His book, he further explains, "iz ritten in plain and forcibel langwidj that kannot be misunderstood and for that rezun 'teknikel' turms ar avoided az much az posibel. Disezes and insanity ar on the inkrece the wurld over, and it iz utterly uceles for the pepel to expekt eny real assistanc from the so-koled 'regular' Medikal Profeshun..." At first, Dr. Mak's reformed prose seemed easy enough to read, but after only a few pages I found myself suffering from a monumental headache and in a mental fog where even the simplest phrases seemed like some sort of absurd riddle. One chapter is entitled "Surkumcizhun and Masturbashun." Surkumcizhun? I was halfway through the second paragraph before I realized he wasn't talking about Szechuan Chicken. Unfortunately, a number of horrible images had already entered my mind. All I can say is I'm sticking with General Tao's on Chinese buffets from now on.

Included in The Laws ov Helth are a number of illustrations obviously drawn, if the total lack of artistic finesse is any indication, by the good doctor himself. My favorite shows unequivocally the relationship "pekuleyur to men" between the brain and the penis, drawn to perfect scale, which women may find especially illuminating.
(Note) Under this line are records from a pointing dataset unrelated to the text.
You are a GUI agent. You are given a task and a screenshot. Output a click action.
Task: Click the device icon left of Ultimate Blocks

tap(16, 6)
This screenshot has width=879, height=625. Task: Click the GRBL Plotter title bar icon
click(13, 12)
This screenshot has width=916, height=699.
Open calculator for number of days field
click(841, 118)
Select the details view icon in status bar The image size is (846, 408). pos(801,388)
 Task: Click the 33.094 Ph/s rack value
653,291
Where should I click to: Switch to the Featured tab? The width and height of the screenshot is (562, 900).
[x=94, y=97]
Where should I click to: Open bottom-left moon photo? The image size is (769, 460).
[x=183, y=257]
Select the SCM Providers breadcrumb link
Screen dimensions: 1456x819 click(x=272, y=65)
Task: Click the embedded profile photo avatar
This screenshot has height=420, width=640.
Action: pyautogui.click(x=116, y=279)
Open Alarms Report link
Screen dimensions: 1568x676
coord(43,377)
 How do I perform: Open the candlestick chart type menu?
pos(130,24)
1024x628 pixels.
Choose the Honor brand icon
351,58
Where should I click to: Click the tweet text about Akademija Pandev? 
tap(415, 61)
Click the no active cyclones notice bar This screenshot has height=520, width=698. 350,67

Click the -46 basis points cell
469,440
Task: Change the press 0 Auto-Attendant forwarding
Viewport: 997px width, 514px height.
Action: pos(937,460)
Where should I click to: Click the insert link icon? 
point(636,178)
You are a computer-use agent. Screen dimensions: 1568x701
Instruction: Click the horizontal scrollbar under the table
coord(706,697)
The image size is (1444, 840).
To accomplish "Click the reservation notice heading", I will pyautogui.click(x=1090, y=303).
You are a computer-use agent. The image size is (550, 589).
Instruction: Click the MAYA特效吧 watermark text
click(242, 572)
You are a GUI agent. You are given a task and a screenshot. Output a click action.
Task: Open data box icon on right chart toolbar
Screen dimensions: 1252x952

Although Dr. Mak and the Jaffees undoubtedly meant well, their books are convincing evidence of the old adage, "The road to hell is paved with good intentions." But, not surprisingly, they seem completely oblivious to the fact that their books are useful only for their camp quotient. The title page of The Laws ov Helth assures us, "Price, Only $3 Dolars. (It iz Wurth a $1000)." The back cover of Down Home Gynecology is more modest, claiming only to be "a unique contribution to the literature on women's health." I must admit, they ain't whislin' Dixie there.